EXERCISE AIM: Your response should consist of the lines below, printed exactly.

DATA:
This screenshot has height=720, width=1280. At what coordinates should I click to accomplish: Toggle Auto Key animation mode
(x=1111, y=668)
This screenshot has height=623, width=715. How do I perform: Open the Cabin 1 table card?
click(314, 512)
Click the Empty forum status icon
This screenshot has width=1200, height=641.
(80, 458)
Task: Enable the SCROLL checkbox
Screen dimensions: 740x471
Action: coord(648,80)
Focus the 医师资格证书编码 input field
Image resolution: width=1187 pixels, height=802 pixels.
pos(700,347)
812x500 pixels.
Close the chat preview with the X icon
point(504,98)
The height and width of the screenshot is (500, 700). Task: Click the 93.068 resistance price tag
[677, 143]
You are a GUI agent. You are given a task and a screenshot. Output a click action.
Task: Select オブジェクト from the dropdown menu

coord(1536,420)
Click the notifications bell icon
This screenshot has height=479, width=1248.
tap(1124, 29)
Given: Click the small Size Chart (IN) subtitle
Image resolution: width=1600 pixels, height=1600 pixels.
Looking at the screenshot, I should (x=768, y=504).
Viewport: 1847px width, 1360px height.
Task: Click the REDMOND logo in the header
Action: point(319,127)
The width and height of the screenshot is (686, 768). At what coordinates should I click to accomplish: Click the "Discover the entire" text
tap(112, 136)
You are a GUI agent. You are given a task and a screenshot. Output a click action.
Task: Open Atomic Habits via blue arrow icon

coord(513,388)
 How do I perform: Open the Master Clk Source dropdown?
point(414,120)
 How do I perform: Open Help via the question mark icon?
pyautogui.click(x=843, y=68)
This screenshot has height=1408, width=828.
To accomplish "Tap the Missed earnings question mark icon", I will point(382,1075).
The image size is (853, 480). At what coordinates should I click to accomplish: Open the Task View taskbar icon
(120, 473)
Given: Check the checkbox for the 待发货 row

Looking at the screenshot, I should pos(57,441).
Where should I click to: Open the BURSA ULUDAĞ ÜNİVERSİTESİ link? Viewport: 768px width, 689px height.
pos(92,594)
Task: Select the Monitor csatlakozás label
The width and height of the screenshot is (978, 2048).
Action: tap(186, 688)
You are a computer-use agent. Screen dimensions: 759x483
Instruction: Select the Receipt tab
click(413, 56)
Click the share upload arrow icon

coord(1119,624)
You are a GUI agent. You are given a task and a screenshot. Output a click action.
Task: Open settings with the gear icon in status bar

ANSWER BELOW:
This screenshot has height=720, width=1280. At what coordinates should I click to accomplish: Toggle Auto Key animation mode
(x=1111, y=668)
This screenshot has height=623, width=715. How do I perform: Open the Cabin 1 table card?
click(314, 512)
Click the Empty forum status icon
This screenshot has width=1200, height=641.
(80, 458)
Task: Enable the SCROLL checkbox
Screen dimensions: 740x471
Action: coord(648,80)
Focus the 医师资格证书编码 input field
Image resolution: width=1187 pixels, height=802 pixels.
pos(700,347)
812x500 pixels.
Close the chat preview with the X icon
point(504,98)
The height and width of the screenshot is (500, 700). Task: Click the 93.068 resistance price tag
[677, 143]
You are a GUI agent. You are given a task and a screenshot. Output a click action.
Task: Select オブジェクト from the dropdown menu

coord(1536,420)
Click the notifications bell icon
This screenshot has height=479, width=1248.
tap(1124, 29)
Given: Click the small Size Chart (IN) subtitle
Image resolution: width=1600 pixels, height=1600 pixels.
Looking at the screenshot, I should (x=768, y=504).
Viewport: 1847px width, 1360px height.
Task: Click the REDMOND logo in the header
Action: point(319,127)
The width and height of the screenshot is (686, 768). At what coordinates should I click to accomplish: Click the "Discover the entire" text
tap(112, 136)
You are a GUI agent. You are given a task and a screenshot. Output a click action.
Task: Open Atomic Habits via blue arrow icon

coord(513,388)
 How do I perform: Open the Master Clk Source dropdown?
point(414,120)
 How do I perform: Open Help via the question mark icon?
pyautogui.click(x=843, y=68)
This screenshot has height=1408, width=828.
To accomplish "Tap the Missed earnings question mark icon", I will point(382,1075).
The image size is (853, 480). At what coordinates should I click to accomplish: Open the Task View taskbar icon
(120, 473)
Given: Check the checkbox for the 待发货 row

Looking at the screenshot, I should pos(57,441).
Where should I click to: Open the BURSA ULUDAĞ ÜNİVERSİTESİ link? Viewport: 768px width, 689px height.
pos(92,594)
Task: Select the Monitor csatlakozás label
The width and height of the screenshot is (978, 2048).
Action: tap(186, 688)
You are a computer-use agent. Screen dimensions: 759x483
Instruction: Select the Receipt tab
click(413, 56)
Click the share upload arrow icon

coord(1119,624)
You are a GUI agent. You are given a task and a screenshot. Output a click action.
Task: Open settings with the gear icon in status bar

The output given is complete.